### Exercise objective
Starting with the first line, output the data exactly through to the end.

Source records
-------------------------

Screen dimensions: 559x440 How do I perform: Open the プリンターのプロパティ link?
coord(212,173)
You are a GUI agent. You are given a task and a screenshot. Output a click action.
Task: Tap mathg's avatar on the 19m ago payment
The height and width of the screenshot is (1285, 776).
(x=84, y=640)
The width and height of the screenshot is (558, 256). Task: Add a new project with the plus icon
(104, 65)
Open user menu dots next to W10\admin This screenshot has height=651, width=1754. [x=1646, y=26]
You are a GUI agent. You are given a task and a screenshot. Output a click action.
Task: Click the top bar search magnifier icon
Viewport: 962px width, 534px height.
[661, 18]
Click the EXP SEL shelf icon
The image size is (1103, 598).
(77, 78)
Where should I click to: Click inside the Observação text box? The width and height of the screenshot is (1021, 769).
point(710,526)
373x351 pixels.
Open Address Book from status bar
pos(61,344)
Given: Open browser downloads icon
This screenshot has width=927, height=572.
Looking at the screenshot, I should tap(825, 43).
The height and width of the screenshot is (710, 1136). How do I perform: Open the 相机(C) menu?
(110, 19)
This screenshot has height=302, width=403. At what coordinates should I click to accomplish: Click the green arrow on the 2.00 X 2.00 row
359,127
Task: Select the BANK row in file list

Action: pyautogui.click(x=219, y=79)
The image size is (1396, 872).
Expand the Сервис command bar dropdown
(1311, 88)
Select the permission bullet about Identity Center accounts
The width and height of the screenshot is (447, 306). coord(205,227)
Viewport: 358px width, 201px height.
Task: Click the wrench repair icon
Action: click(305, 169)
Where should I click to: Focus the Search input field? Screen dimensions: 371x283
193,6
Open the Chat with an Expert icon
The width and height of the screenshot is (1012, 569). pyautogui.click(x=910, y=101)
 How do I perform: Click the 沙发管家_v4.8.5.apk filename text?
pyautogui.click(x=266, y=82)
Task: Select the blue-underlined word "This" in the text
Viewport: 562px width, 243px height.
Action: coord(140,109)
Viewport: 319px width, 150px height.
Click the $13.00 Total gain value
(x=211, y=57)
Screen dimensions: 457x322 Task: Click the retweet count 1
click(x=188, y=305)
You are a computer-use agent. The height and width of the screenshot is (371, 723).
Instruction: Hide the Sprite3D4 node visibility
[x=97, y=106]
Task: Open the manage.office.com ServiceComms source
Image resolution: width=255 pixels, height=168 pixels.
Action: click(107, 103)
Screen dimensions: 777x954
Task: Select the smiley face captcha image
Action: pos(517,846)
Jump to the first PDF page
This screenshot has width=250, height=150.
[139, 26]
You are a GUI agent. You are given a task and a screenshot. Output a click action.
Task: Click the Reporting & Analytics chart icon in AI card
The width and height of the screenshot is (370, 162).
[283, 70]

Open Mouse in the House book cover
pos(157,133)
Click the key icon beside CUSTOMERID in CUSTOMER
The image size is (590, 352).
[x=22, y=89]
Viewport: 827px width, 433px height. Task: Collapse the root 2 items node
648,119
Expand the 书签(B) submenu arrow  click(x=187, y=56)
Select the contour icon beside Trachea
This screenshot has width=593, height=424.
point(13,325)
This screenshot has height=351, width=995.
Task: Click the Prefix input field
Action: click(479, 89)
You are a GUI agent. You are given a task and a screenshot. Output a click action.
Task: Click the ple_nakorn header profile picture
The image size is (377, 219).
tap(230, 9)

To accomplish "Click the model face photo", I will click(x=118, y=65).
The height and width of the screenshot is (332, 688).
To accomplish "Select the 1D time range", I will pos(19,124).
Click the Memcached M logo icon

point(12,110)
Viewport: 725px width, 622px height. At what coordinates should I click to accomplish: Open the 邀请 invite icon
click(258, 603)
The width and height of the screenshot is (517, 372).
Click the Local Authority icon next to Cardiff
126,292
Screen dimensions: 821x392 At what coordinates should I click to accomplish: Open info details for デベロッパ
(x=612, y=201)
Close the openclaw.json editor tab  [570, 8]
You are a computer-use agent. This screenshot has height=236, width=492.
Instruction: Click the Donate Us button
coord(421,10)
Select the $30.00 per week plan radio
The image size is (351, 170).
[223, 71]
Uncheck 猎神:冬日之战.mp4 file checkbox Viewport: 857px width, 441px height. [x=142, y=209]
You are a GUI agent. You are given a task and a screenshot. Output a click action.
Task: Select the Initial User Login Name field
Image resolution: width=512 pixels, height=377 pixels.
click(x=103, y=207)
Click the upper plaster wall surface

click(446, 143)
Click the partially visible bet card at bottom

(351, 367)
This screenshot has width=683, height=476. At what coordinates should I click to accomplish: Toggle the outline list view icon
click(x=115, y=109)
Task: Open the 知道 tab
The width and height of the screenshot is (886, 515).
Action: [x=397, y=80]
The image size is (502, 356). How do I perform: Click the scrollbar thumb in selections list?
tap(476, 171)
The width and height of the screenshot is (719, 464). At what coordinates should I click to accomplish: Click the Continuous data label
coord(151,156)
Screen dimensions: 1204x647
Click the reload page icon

-------------------------

### Result
Screen dimensions: 559x440 How do I perform: Open the プリンターのプロパティ link?
coord(212,173)
You are a GUI agent. You are given a task and a screenshot. Output a click action.
Task: Tap mathg's avatar on the 19m ago payment
The height and width of the screenshot is (1285, 776).
(x=84, y=640)
The width and height of the screenshot is (558, 256). Task: Add a new project with the plus icon
(104, 65)
Open user menu dots next to W10\admin This screenshot has height=651, width=1754. [x=1646, y=26]
You are a GUI agent. You are given a task and a screenshot. Output a click action.
Task: Click the top bar search magnifier icon
Viewport: 962px width, 534px height.
[661, 18]
Click the EXP SEL shelf icon
The image size is (1103, 598).
(77, 78)
Where should I click to: Click inside the Observação text box? The width and height of the screenshot is (1021, 769).
point(710,526)
373x351 pixels.
Open Address Book from status bar
pos(61,344)
Given: Open browser downloads icon
This screenshot has width=927, height=572.
Looking at the screenshot, I should tap(825, 43).
The height and width of the screenshot is (710, 1136). How do I perform: Open the 相机(C) menu?
(110, 19)
This screenshot has height=302, width=403. At what coordinates should I click to accomplish: Click the green arrow on the 2.00 X 2.00 row
359,127
Task: Select the BANK row in file list

Action: pyautogui.click(x=219, y=79)
The image size is (1396, 872).
Expand the Сервис command bar dropdown
(1311, 88)
Select the permission bullet about Identity Center accounts
The width and height of the screenshot is (447, 306). coord(205,227)
Viewport: 358px width, 201px height.
Task: Click the wrench repair icon
Action: click(305, 169)
Where should I click to: Focus the Search input field? Screen dimensions: 371x283
193,6
Open the Chat with an Expert icon
The width and height of the screenshot is (1012, 569). pyautogui.click(x=910, y=101)
 How do I perform: Click the 沙发管家_v4.8.5.apk filename text?
pyautogui.click(x=266, y=82)
Task: Select the blue-underlined word "This" in the text
Viewport: 562px width, 243px height.
Action: coord(140,109)
Viewport: 319px width, 150px height.
Click the $13.00 Total gain value
(x=211, y=57)
Screen dimensions: 457x322 Task: Click the retweet count 1
click(x=188, y=305)
You are a computer-use agent. The height and width of the screenshot is (371, 723).
Instruction: Hide the Sprite3D4 node visibility
[x=97, y=106]
Task: Open the manage.office.com ServiceComms source
Image resolution: width=255 pixels, height=168 pixels.
Action: click(107, 103)
Screen dimensions: 777x954
Task: Select the smiley face captcha image
Action: pos(517,846)
Jump to the first PDF page
This screenshot has width=250, height=150.
[139, 26]
You are a GUI agent. You are given a task and a screenshot. Output a click action.
Task: Click the Reporting & Analytics chart icon in AI card
The width and height of the screenshot is (370, 162).
[283, 70]

Open Mouse in the House book cover
pos(157,133)
Click the key icon beside CUSTOMERID in CUSTOMER
The image size is (590, 352).
[x=22, y=89]
Viewport: 827px width, 433px height. Task: Collapse the root 2 items node
648,119
Expand the 书签(B) submenu arrow  click(x=187, y=56)
Select the contour icon beside Trachea
This screenshot has width=593, height=424.
point(13,325)
This screenshot has height=351, width=995.
Task: Click the Prefix input field
Action: click(479, 89)
You are a GUI agent. You are given a task and a screenshot. Output a click action.
Task: Click the ple_nakorn header profile picture
The image size is (377, 219).
tap(230, 9)

To accomplish "Click the model face photo", I will click(x=118, y=65).
The height and width of the screenshot is (332, 688).
To accomplish "Select the 1D time range", I will pos(19,124).
Click the Memcached M logo icon

point(12,110)
Viewport: 725px width, 622px height. At what coordinates should I click to accomplish: Open the 邀请 invite icon
click(258, 603)
The width and height of the screenshot is (517, 372).
Click the Local Authority icon next to Cardiff
126,292
Screen dimensions: 821x392 At what coordinates should I click to accomplish: Open info details for デベロッパ
(x=612, y=201)
Close the openclaw.json editor tab  [570, 8]
You are a computer-use agent. This screenshot has height=236, width=492.
Instruction: Click the Donate Us button
coord(421,10)
Select the $30.00 per week plan radio
The image size is (351, 170).
[223, 71]
Uncheck 猎神:冬日之战.mp4 file checkbox Viewport: 857px width, 441px height. [x=142, y=209]
You are a GUI agent. You are given a task and a screenshot. Output a click action.
Task: Select the Initial User Login Name field
Image resolution: width=512 pixels, height=377 pixels.
click(x=103, y=207)
Click the upper plaster wall surface

click(446, 143)
Click the partially visible bet card at bottom

(351, 367)
This screenshot has width=683, height=476. At what coordinates should I click to accomplish: Toggle the outline list view icon
click(x=115, y=109)
Task: Open the 知道 tab
The width and height of the screenshot is (886, 515).
Action: [x=397, y=80]
The image size is (502, 356). How do I perform: Click the scrollbar thumb in selections list?
tap(476, 171)
The width and height of the screenshot is (719, 464). At what coordinates should I click to accomplish: Click the Continuous data label
coord(151,156)
Screen dimensions: 1204x647
Click the reload page icon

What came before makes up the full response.